### Goal
Quote the data exactly, beginning at the line that contains "You are a GUI" and stopping after the line that contains "pyautogui.click(x=705, y=303)".

### Working data
········

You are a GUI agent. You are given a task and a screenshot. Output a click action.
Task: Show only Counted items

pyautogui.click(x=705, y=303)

········

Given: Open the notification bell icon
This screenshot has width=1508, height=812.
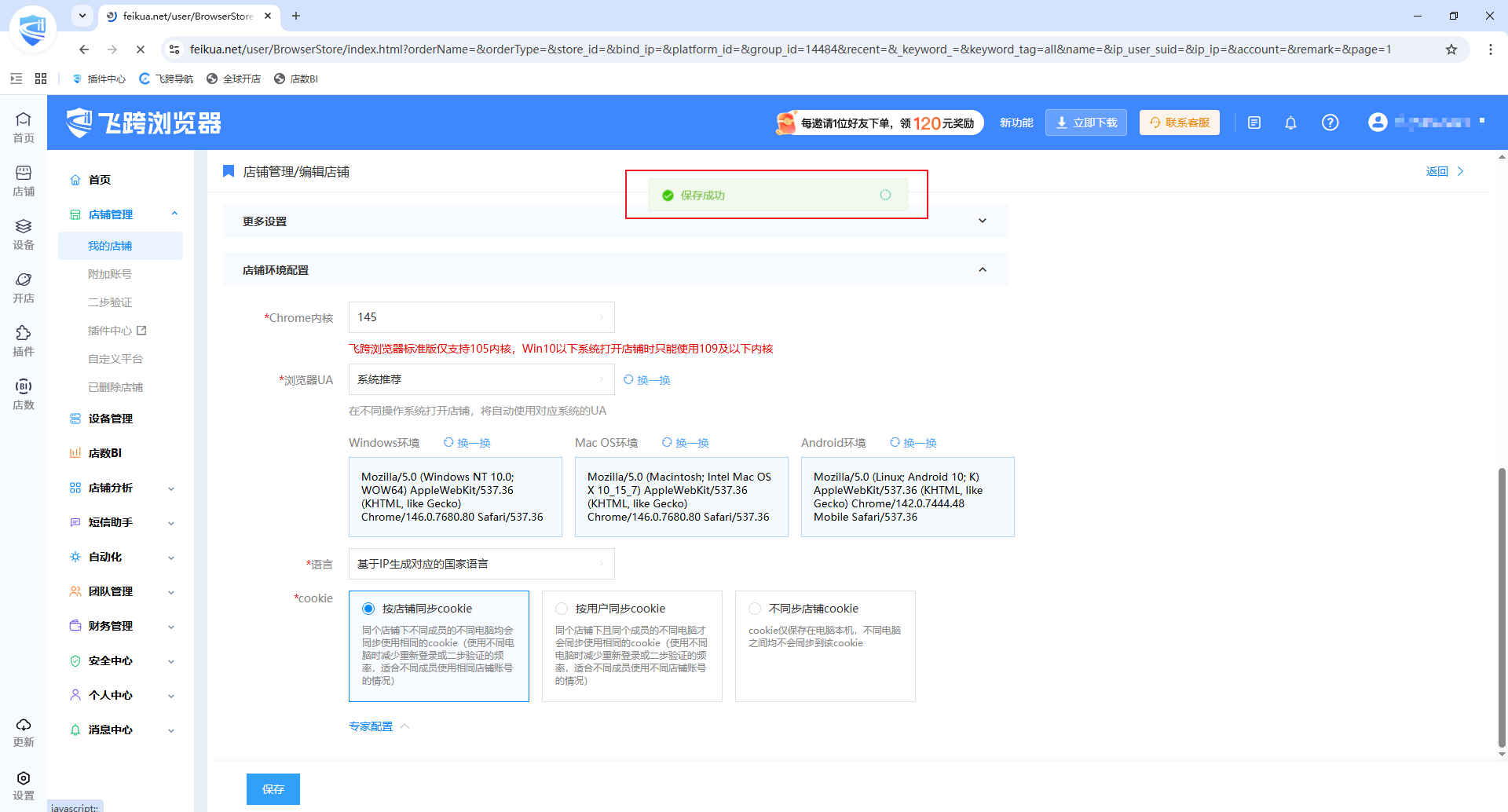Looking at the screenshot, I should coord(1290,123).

········

### Solution to the exercise
You are a GUI agent. You are given a task and a screenshot. Output a click action.
Task: Show only Counted items

pyautogui.click(x=705, y=303)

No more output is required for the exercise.